HR practitioners know only too well what an effective weapon a subject access request (SAR) can be in the hands of an aggrieved employee or ex-employee. Even if no 'smoking gun' is unearthed for the purposes of litigation, at the very least it will consume substantial amounts of the employer's time and money. The burden for employers has been exacerbated by uncertainty over the precise scope of their obligations.

The greater clarity provided by the Court of Appeal in the recent judgments of Deer v University of Oxford, heard together with Ittihadieh v 5-11 Cheyne Gardens RTM Co Ltd, and Dawson-Damer v Taylor Wessing LLP will therefore be welcome. There is also some (limited) good news for employers as to the lengths to which they must go in searching for data although, on the downside, the rulings also lay to rest the possibility of refusing to comply with a SAR simply because its purpose is to aid litigation.

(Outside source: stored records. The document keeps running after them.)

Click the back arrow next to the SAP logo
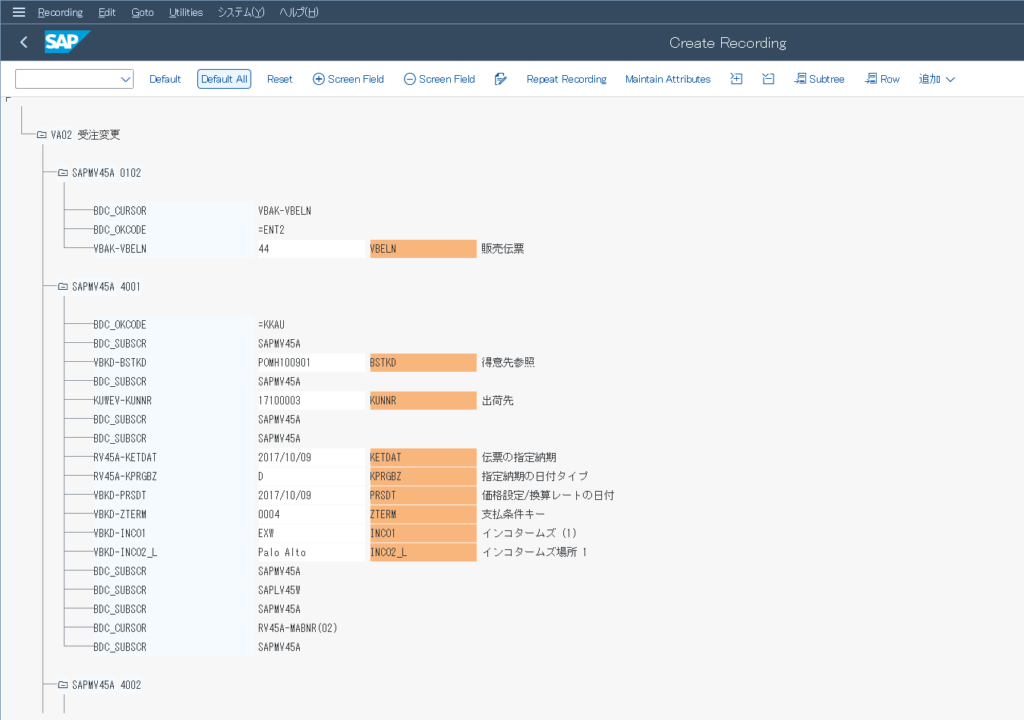 [22, 43]
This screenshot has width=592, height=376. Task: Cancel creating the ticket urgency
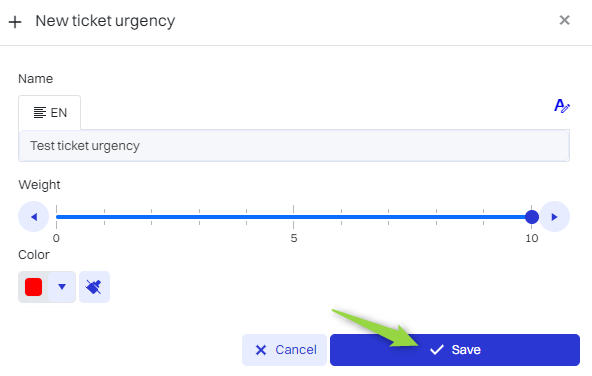point(284,350)
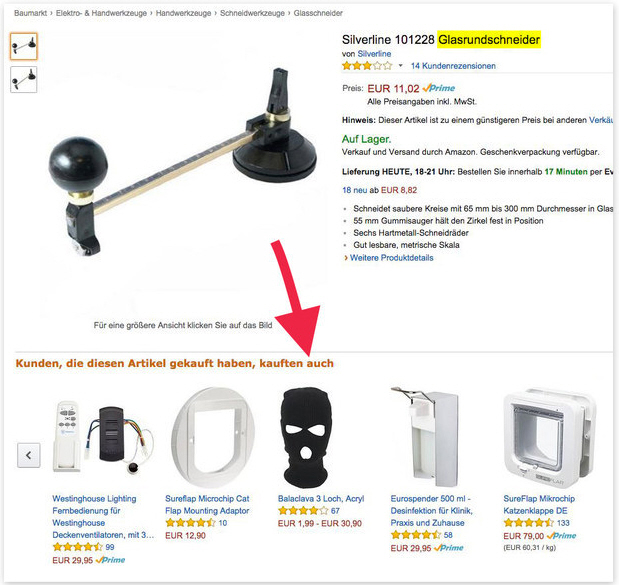Click the Westinghouse remote control image
619x585 pixels.
(x=103, y=436)
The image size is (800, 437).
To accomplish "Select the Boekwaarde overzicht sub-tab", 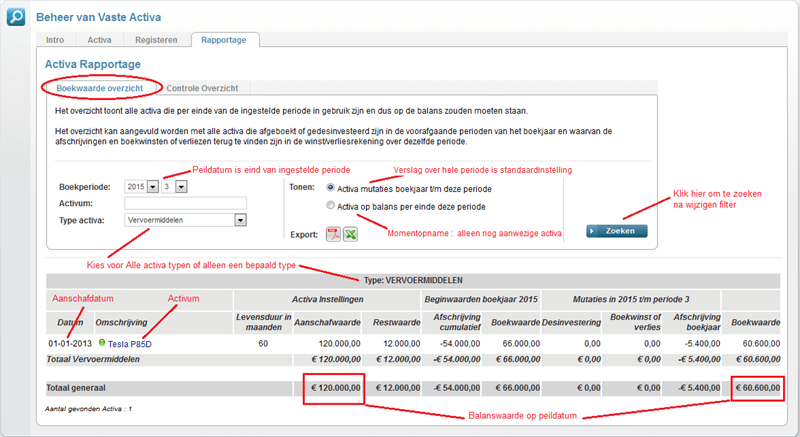I will click(x=100, y=88).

The cases provide useful guidance for employers facing SARs, and the facts and decisions are discussed in more detail in our briefing here. The key practical points for employers responding to a SAR are summarised below:

Whether to comply

  • An employer should respond to receipt of a written SAR, provided it is clearly calling on the employer to comply with its statutory duty as data controller. This includes where the request is communicated by e-mail or even via social media sites such as Facebook or Twitter. The Court made clear that a SAR is valid even if the data subject does not proffer a fee or ask if a fee is required. A fee is only payable if the employer chooses to ask for it.
  • Employers who routinely resist SARs on the basis that they are a fishing expedition to gather evidence for litigation will need to revisit their approach. The cases make it clear that a SAR remains valid notwithstanding that the data subject's motive is to obtain documents or information to assist with ongoing or contemplated litigation.
  • However, a court can still exercise its discretion not to order compliance on the grounds that the request is an abuse of process. The Court of Appeal in Dawson-Damer ruled that the mere holding of a collateral purpose (such as to obtain evidence for litigation) would not amount to an abuse, but an intent purely to antagonise might be. The motive can also be taken into account when making a costs order.
  • Particularly where litigation is threatened or already afoot, some employers wishing to withhold potentially damaging documents may consider gambling on the court being willing to exercise its discretion to refuse to order disclosure, should a claim for breach of the Data Protection Act 1998 (DPA) be brought. The recent judgments set out a number of factors that could justify such a refusal, including where there is a more appropriate route to obtain the information such as disclosure in legal proceedings.
  • However, employers should bear in mind that there will be a tougher penalty regime for non-compliance under the General Data Protection Regulation, in force from May 2018. It will become even more important to get the response to SARs right.

How to comply

  • The judgments confirm that, contrary to the view taken by the Information Commissioner's Office (ICO) Guidance, a SAR requires employers to carry out only a reasonable and proportionate search for personal data. However, a proportionate search may still be pretty extensive, particularly for a large employer, so this will not provide an easy get out. Where an employer receives a broad and generalised request for all personal data which would include a very large number of material, the employer should not simply refuse to comply without first seeking to clarify the specific data sought by the data subject, for example by asking them to confirm a date range and names or subject headings to search.
  • Employers should use the wide interpretation of 'personal data' set out in the Information Commissioner's Office Guidance. Those seeking to restrict the cost of compliance may choose to include more information/documentation than before (provided it does not include third-party information), both to avoid spending time agonising over relatively trivial documents and to minimise the risks of later being held to be in breach of the obligation.
  • The only obligation is to provide information about the personal data in documents and not to provide copies of the documents themselves (albeit that this is often how requests are phrased). However, it is unlikely to be worthwhile for employers to spend time extracting information, save where the information in a document is sensitive or contentious only a small part is personal data.
  • The fact that the data subject already has copies of the documents containing his/her personal data, or has authored them or supplied them to the employer, does not put them outside the scope of the SAR. Employers should still disclose the personal data/ documents, although if they fail to do so, the court may take this into account in deciding not to exercise its discretion to order compliance.
  • Most data subjects alleging a failure to comply with a SAR will complain to the ICO rather than take legal action. Given that the ICO intervened in Deer, hopefully the ICO's approach will (and its Guidance will be updated to) reflect the latest Court rulings, in particular the ruling that a search need only be proportionate. Employers will continue to face some uncertainty until the ICO's response becomes clear.